A medida da vida



A vida revela-se a nós como grande e pequena, todos os dias.
É difícil compreender suas proporções.
É complicado lidar com seus limites, tão tênues.
Há inúmeras formas de morrer. E pouquíssimas formas de viver.
Cem anos podem ser encarados como pouco para ver e viver tudo que se quer. 
Ao mesmo passo em que é muito tempo. De sobra.
E dentro desse tempo, cabe muita coisa. Mas também cabe quase nada, se assim desejar.
A duração exata de um minuto não é muito grande, diríamos. Tampouco relativa ao que você fez com ele. Fez nele. Fez dele. Um minuto são 60 segundos. Qualquer minuto nas 24 horas de um dia, dura exatamente o mesmo tempo.
Mas a percepção daquilo que sentimos nesse minuto é que nos diz se ele será eterno ou se terá apenas, seus 60 segundos normais.
Por isso, às vezes, ele nos parece passar tão rápido e, às vezes, tão devagar.
Impressões que distorcem o tempo em que as coisas realmente acontecem: o mesmo.

§ **Dados fornecidos**:
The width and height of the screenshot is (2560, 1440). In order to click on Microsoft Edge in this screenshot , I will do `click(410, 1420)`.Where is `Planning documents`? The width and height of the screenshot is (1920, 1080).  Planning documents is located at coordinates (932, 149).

§ **Instruções do exercício**:
Responda com base no texto "A medida da vida":
(a) Quantos segundos tem um minuto?
(b) Segundo o texto, quantas são as formas de viver?
(c) Quantos anos podem ser encarados como pouco para ver e viver tudo que se quer?
Os dados foram tirados de outra fonte.

§ **Espaço para resposta**:
(a) Um minuto tem 60 segundos.
(b) Pouquíssimas.
(c) Cem anos.